# Goal:
Count the lines in the records below that contain the string "Collapse", treating uppercase and lowercase letters as distinct, and give only that number.
=== Data provided ===
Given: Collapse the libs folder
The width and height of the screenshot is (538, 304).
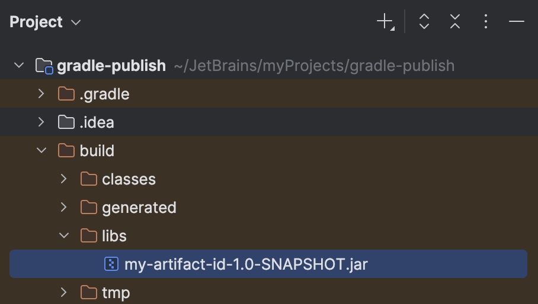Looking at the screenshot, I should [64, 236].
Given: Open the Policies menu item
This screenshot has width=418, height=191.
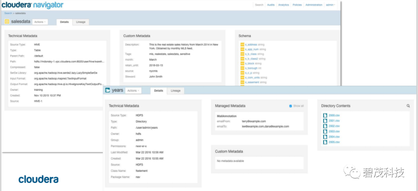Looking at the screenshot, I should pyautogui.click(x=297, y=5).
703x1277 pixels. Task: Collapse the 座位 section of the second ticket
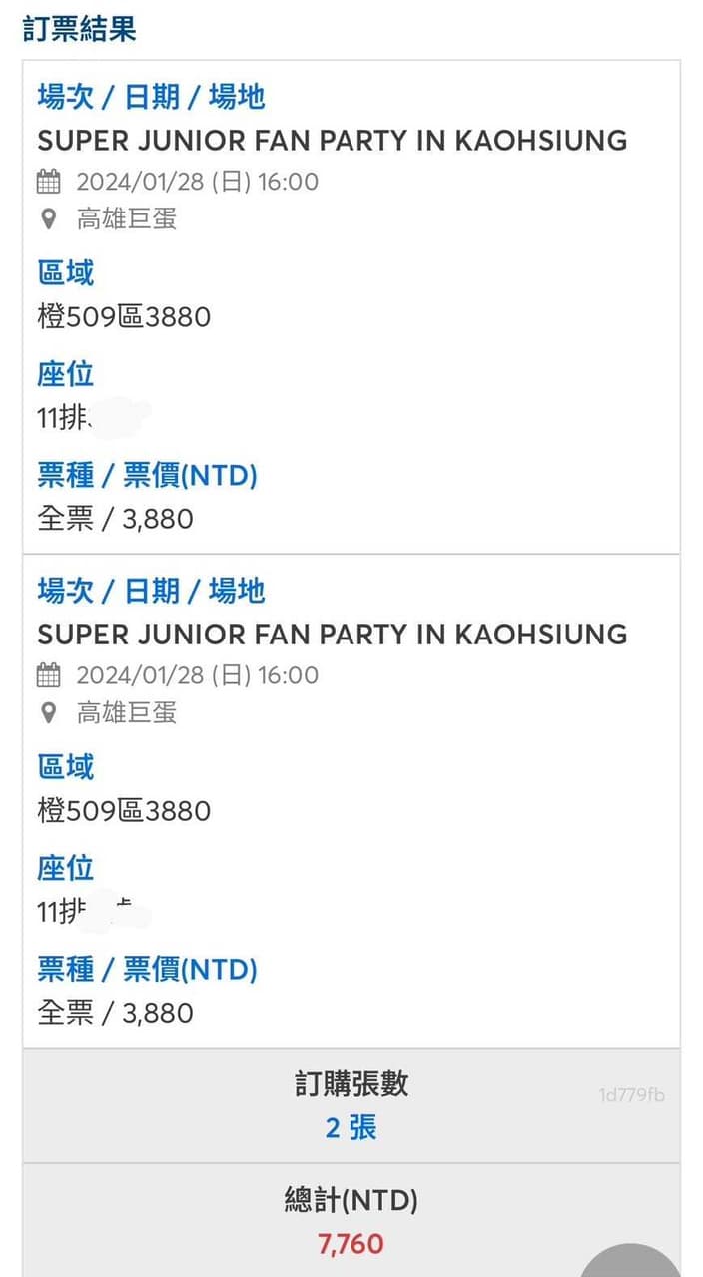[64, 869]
===
=== Data provided ===
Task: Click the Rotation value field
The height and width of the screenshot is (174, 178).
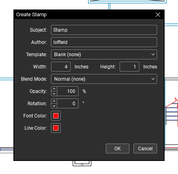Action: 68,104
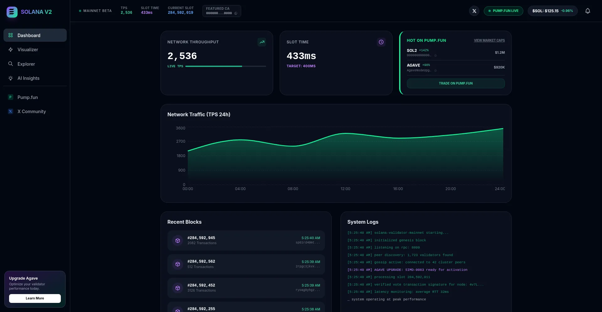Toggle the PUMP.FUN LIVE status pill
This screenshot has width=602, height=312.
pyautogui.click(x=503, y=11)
===
# Worked answer:
2